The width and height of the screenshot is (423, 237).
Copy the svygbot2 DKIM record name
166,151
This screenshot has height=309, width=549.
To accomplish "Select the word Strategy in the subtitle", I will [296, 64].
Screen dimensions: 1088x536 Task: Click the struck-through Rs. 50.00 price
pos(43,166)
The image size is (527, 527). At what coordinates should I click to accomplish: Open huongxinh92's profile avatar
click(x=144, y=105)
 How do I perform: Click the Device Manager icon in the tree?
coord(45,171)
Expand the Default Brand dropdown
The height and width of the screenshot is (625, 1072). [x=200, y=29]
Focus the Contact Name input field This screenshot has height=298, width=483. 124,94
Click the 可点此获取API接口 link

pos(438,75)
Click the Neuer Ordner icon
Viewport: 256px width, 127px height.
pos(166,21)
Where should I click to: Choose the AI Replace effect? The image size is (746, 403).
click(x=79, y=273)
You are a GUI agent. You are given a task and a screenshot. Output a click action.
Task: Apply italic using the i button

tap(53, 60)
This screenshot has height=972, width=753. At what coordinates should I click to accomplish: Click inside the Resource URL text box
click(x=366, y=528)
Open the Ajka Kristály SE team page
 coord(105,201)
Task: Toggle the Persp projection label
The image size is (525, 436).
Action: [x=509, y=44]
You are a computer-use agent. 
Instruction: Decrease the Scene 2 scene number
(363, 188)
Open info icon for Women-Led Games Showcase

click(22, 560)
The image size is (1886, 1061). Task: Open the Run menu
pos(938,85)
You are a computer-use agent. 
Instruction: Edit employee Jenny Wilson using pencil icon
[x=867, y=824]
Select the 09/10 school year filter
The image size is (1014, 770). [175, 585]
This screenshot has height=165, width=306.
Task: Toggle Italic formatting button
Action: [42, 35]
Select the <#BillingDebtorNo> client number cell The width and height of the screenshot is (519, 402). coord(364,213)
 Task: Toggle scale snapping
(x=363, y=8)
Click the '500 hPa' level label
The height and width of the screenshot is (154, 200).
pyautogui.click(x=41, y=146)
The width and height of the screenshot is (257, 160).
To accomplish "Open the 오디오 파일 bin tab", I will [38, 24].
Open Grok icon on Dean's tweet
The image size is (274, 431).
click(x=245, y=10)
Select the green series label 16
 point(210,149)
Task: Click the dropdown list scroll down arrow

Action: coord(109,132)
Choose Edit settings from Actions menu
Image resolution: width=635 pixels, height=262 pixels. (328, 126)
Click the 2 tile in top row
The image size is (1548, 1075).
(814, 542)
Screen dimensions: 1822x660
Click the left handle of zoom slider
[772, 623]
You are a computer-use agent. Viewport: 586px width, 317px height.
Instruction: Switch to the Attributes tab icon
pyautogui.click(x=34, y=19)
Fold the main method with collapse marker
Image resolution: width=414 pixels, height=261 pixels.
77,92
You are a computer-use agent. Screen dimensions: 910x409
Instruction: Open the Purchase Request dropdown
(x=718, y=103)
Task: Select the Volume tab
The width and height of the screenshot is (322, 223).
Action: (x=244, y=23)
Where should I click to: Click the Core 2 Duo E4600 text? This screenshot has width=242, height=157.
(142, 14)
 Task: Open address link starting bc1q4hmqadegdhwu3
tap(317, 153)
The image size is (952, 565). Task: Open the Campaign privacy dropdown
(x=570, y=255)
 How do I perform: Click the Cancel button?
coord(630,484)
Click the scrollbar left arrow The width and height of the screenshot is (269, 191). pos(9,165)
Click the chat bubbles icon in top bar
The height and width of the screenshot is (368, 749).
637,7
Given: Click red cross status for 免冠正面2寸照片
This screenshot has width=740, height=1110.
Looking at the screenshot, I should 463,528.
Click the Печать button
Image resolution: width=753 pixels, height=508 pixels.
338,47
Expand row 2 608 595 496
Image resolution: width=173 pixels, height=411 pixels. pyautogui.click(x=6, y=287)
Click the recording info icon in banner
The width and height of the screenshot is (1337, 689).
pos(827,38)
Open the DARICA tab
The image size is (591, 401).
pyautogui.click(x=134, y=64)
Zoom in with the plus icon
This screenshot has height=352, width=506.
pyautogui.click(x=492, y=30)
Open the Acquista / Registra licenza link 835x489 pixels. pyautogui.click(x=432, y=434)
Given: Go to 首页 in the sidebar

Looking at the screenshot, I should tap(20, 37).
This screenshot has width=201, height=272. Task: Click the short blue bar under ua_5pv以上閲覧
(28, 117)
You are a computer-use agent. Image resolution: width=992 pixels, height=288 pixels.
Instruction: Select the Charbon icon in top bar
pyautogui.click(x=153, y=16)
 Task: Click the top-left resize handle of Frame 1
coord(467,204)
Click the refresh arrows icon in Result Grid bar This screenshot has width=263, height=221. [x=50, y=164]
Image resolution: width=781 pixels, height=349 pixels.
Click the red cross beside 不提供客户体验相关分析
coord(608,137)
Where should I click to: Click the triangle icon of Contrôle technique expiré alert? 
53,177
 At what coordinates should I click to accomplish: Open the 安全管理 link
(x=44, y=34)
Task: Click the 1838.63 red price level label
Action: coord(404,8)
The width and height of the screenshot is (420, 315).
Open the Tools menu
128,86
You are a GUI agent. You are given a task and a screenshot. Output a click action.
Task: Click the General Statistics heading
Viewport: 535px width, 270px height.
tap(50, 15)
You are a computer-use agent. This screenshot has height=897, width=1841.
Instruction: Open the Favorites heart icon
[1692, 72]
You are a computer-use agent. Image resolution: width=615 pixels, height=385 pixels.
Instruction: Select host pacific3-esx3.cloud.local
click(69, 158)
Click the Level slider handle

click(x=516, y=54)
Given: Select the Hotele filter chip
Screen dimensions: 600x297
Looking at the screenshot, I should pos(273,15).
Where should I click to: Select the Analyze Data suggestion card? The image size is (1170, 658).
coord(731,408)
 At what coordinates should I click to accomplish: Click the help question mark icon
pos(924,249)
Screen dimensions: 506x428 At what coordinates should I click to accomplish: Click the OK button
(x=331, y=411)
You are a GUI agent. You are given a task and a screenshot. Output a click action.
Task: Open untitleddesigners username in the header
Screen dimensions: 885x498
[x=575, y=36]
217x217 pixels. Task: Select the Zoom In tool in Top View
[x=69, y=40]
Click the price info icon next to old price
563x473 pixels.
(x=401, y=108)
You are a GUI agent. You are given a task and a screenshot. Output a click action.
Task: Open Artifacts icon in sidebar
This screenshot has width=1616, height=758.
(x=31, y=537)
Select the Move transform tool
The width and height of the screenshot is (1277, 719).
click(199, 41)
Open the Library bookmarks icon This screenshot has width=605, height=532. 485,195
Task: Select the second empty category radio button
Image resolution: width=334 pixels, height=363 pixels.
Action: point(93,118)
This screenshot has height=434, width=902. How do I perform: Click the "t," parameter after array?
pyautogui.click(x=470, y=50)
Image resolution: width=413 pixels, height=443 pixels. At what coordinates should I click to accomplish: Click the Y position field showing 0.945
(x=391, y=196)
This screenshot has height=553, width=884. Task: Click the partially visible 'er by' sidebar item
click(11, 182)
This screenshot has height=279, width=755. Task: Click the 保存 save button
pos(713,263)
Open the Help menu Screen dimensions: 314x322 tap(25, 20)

* * * * * * *

Instructions to follow
Above are some lines. Repeat exactly, and only, those from the line that has "Where should I click to: Click the triangle" through the line that has "The width and height of the screenshot is (420, 315).".

Task answer
Where should I click to: Click the triangle icon of Contrôle technique expiré alert? 
53,177
 At what coordinates should I click to accomplish: Open the 安全管理 link
(x=44, y=34)
Task: Click the 1838.63 red price level label
Action: coord(404,8)
The width and height of the screenshot is (420, 315).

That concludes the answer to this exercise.